26 Nisan 2015 Pazar

ESKİ TÜRK SECİYE VE AHLÂKI

ESKİ TÜRK SECİYE VE AHLÂKI
                                                                                  İsmail KARA
      Eski Türk ve seciye ve ahlâkı, Hristiyan batı dünyasının fevkalade üstündedir. Türkler gittikleri, girdikleri her yere hem ahlâkı değerlerini, hem de diğer kültürlerini götürmüş ve aşılamışlardır.
      Onlar, Türklerden öğrendiklerini daha da geliştirip, ileri seviyelere götürmeyi bilmişlerdir.
      Türk ülkelerinde gerek görevle, gerekse başka nedenlerle uzun süre kalan batılı araştırmacı ve yazarlar; yazılarıyla veya söylemleriyle Türkler hakkındaki görüş ve düşüncelerini kendi ülkelerinde de yaymışlardır.
      Ünlü tarihçi İsmail Hami Danişmend, bu tür yayınları derleyerek, “Eski Türk Seciye ve Ahlâkı” adlı eserini meydana getirmiştir. Meraklılara bu eseri okumalarını öneririm.
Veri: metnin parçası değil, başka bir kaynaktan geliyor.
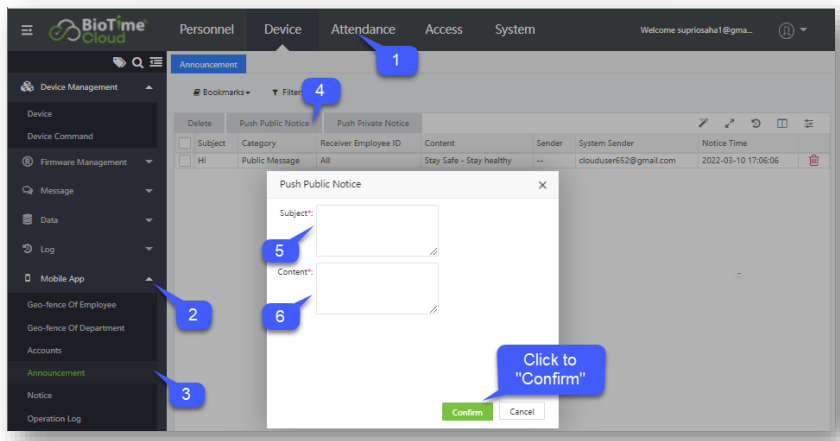Click the tag icon at top of sidebar
The image size is (840, 441).
(119, 63)
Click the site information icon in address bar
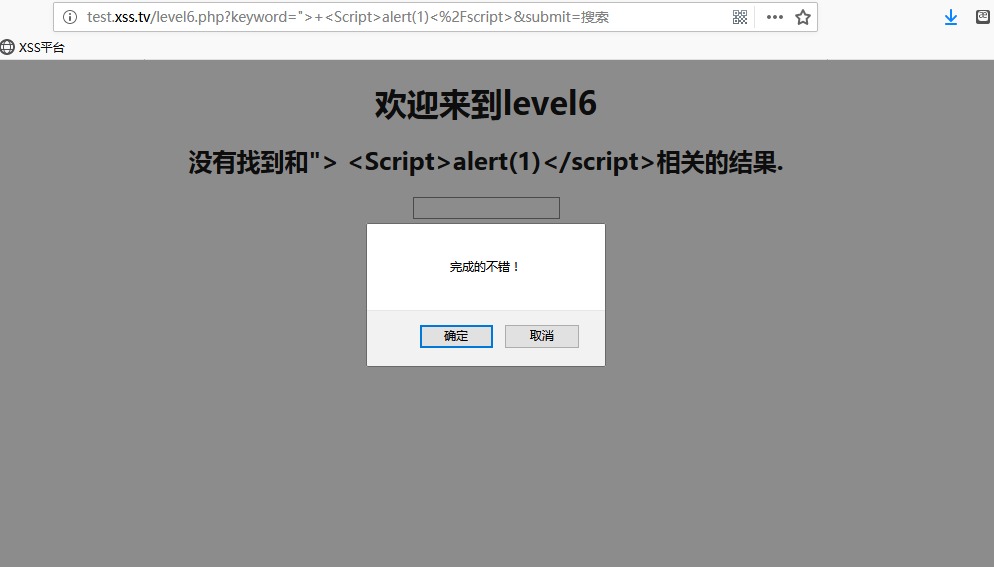Image resolution: width=994 pixels, height=567 pixels. point(69,17)
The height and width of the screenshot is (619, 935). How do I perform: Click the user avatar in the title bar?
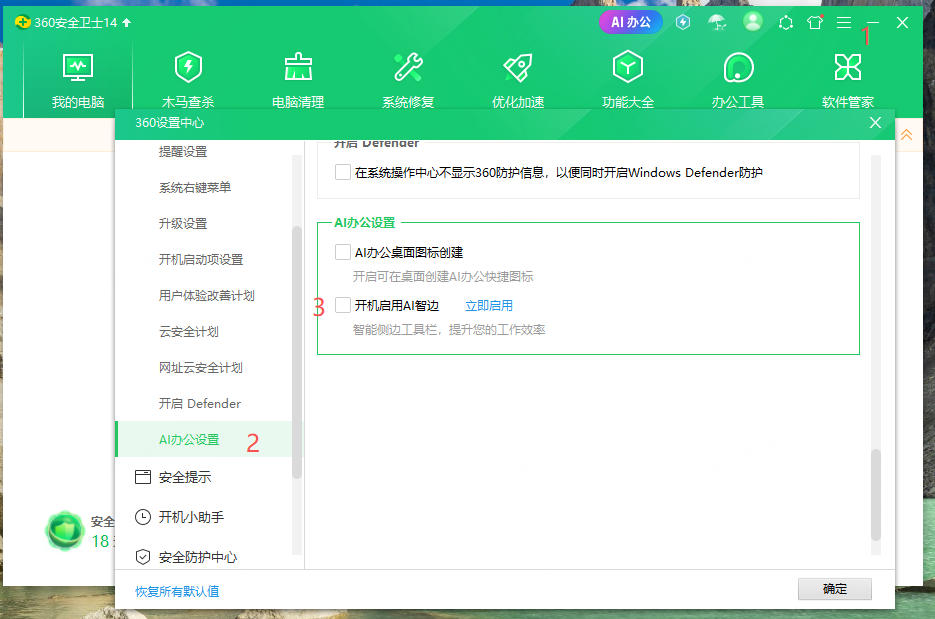click(x=753, y=21)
Eserden bazı alıntıları aşağıda sunuyorum.
      “Türklerin millî gururları çok kuvvetlidir” (D.Gorgiades)
      “Türklerde yalancılık, cinayet ve hilekarlık yoktur” (Lord Byron)
      “Birbirlerine karşı dürüst ve müşfiktirler” (B.De La Brouksiere)
      Günümüzde sözü, senedi bırakın, ticari hayatta kullanılan ve paradan sonra gelen bir zamanlar en geçer olan “çek” e bile güvenilmiyor.
      “Türk’ün sözü dünyanın en sağlam senet ve imzaları kadar muteberdir” (Th.Gatuier)
      “Türk, kendisine itimat edeni asla aldatmaz, sözüne sadakati dinî bir vecibe telâkki eder” (Cesar Vimercati)
      “Her türlü eşya makul fiyatlarla satılır. Türk’e pahalı mal satmak isteyen biri çıksa, ya orada dövülür, yahut adaletin huzuruna çıkarılarak değnek cezasına mahkûm edildikten başka tazminat da ödettirilir” (Thevont)
       Bir başkası da yine Türkler arasındaki sosyal yaşama değinen şu sözleri söyler;
       “Komşularını sever, muhtaçların yardımına koşar, gayri meşru kazançtan ve tefecilikten nefret eder, fuhuşa da asla tevessül etmezler” (G.Murray) 
       Ben bunları yazdım diye kimse sanmasın ki, Osmanlıya özlem duyuyorum. Dikkat edilirse, hep Türklerden söz ediyorum. Ülke adı ne olursa, tarihte Türk toplumları genelde  “asil insanlar” toplumlarıdır.
       Ahlâki değerlere gelince; bütün dünyada tekniğinin olumlu gelişimine paralel, ilerlemesi gerektiği halde, aksine erozyana uğramaktadır.
       Durum ülkemizde de aynıdır. İletişimin çok hızla yayıldığı zamanda Türklerin de bu olumsuz gelişmeden etkilenmemesi düşünülemez.
       Fakat, ne olursa olsun; diğer ülkelerdeki olumsuz gelişmelere karşı
direnmek ve Türk’e yakışmayan hareket ve davranışlardan uzak kalmaya da azamî gayreti göstermeye çalışmamız lâzımdır.